In politics we read, hear and repeat how politicians of the past worked in harmony, burying their differences for the common good, which they always could identify. Certainly, politics was never so cordial and simple. Freedom to “bicker,” publicly criticize, and disagree, is fundamental to democracy.
Mike Mansfield was of a previous time, and he is often identified with a better brand of politics than the one served up today. I had the wonderful opportunity, over the course of three extended conversations, to get to know this greatest Montanan. In fact, shortly before his death, syndicated columnist David Broder described him as “the greatest living American,” when six former Presidents were still among the living. Mansfield had the qualities of greatness in any generation. It was the good fortune of our country that he was able to rise to the top in his time.
Mike was shrewd and tenacious. The wind beneath his wings was his wife, Maureen, who recognized in the uneducated Butte miner the potential he couldn’t see in himself. That, I believe, was the key to Mike’s brilliantly self-effacing leadership style.
According to Don Oberdorfer’s insightful biography, following his first election to the U.S. Senate in 1952, probably on the advice of Montana-born Washington insider, James Rowe, the freshman Senator supported moderate Lyndon B. Johnson for Democratic minority leader over his own Montana colleague, Senator James Murray, who was the candidate of the party liberals. It will probably never be known whether Murray forgave Mansfield for that vote, but it is important to history that Johnson remembered.
According to Oberdorfer, after his selection as party leader, Johnson actively assisted freshman Mansfield in obtaining a coveted seat on the Foreign Relations Committee. Two years later, when the Democrats regained the Senate majority, Majority Leader Johnson, made Mike his number two, or “whip.” In 1960, Mike remained loyal to LBJ when most members of the Montana delegation to the Democratic National Convention supported John F. Kennedy. Then, when Johnson was elected Vice President, Montana’s Mike Mansfield fell heir to the position of U.S. Senate majority leader.

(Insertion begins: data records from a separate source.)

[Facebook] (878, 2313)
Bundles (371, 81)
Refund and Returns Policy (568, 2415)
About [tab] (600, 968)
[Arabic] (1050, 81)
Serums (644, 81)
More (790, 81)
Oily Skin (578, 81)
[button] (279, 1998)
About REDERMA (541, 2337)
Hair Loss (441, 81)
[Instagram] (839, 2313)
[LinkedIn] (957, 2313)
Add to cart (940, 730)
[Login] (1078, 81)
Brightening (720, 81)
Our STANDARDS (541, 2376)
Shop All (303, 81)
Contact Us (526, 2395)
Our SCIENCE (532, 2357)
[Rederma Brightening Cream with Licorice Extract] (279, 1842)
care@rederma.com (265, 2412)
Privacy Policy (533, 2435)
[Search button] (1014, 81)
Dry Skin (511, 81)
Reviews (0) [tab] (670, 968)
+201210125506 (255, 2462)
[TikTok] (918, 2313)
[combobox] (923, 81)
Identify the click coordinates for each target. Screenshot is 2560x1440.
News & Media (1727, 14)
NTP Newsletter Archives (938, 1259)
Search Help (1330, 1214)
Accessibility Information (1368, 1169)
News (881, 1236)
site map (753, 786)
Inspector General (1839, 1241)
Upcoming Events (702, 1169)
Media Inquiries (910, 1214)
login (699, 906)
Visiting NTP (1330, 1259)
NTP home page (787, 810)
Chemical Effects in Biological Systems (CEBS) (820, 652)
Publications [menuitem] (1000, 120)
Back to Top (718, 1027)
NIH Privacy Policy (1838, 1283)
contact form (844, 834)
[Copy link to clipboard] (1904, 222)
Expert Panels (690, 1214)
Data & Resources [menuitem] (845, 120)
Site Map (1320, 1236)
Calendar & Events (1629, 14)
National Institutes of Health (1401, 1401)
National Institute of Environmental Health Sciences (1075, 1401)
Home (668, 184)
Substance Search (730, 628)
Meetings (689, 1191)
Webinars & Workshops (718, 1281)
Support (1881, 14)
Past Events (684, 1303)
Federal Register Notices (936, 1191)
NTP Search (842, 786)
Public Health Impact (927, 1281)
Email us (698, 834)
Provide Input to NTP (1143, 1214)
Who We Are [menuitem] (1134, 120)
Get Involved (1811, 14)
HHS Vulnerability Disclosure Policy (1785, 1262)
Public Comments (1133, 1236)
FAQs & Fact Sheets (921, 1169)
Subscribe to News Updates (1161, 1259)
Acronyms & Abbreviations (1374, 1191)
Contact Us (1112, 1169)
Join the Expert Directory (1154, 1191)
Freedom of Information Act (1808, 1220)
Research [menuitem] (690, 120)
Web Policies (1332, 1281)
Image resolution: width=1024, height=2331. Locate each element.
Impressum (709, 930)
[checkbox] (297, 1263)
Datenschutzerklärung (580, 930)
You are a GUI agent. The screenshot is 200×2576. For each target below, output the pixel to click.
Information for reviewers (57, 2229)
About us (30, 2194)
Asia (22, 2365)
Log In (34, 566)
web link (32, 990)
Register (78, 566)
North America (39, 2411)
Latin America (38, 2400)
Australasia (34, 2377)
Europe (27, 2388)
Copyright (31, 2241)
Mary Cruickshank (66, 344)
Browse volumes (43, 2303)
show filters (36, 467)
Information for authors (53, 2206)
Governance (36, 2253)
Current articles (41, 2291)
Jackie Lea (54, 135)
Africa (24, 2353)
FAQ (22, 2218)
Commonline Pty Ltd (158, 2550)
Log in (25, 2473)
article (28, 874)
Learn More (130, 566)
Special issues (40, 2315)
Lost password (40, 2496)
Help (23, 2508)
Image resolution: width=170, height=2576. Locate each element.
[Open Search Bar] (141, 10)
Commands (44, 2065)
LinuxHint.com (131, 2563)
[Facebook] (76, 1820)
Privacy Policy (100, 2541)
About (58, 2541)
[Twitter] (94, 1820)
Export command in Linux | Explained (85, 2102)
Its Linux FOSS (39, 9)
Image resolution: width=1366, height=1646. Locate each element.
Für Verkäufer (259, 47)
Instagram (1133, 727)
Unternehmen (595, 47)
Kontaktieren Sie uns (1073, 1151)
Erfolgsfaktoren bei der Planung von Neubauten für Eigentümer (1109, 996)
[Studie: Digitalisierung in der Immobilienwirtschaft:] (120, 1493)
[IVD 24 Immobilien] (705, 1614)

Regarded at first as a lap dog of Lyndon, Mike became increasingly independent, even as Johnson succeeded to the presidency. By subtle toughness, pragmatism and a completely transparent style of cards-on-the-table fair dealing, Mansfield emerged as perhaps the most successful Congressional leader of any era in history.
Under his almost mysteriously effective firm but fair guidance, the Civil Rights and Voting Rights Acts were passed, and these when the cloture rule required 67 votes to impose rather than the 60 necessary now. Even more remarkably, when viewed from today, in the face of accusations of “socialism,” Mike secured passage of Medicare and Medicaid with a truly bipartisan coalition, which included 12 Republicans. He engineered similar victories for Federal Aid to Education, the School Hot Lunch Program, the 18-year-old Vote and other major reforms, all with the votes of Republicans as well as Democrats.
Mansfield also won reelection in Montana almost without ever spending any money. As evidence of that, Mansfield campaign memorabilia is a rare item.
With race riots and massive anti-war demonstrations, Mansfield’s America was far more “polarized” than the nation is today. His achievements are particularly remarkable because the change he was instrumental in bringing about occurred in an angry and divided country. Mansfield didn’t try to manipulate us with expensive political advertising, and if he ever told a lie we never caught him. He was a tiger in the jungle of his time, more formidable and noble than the rest. His times were anything but the good old days. His greatness was that he stood out, remarkably, above them.
Bob Brown is former Montana Senate president and secretary of state.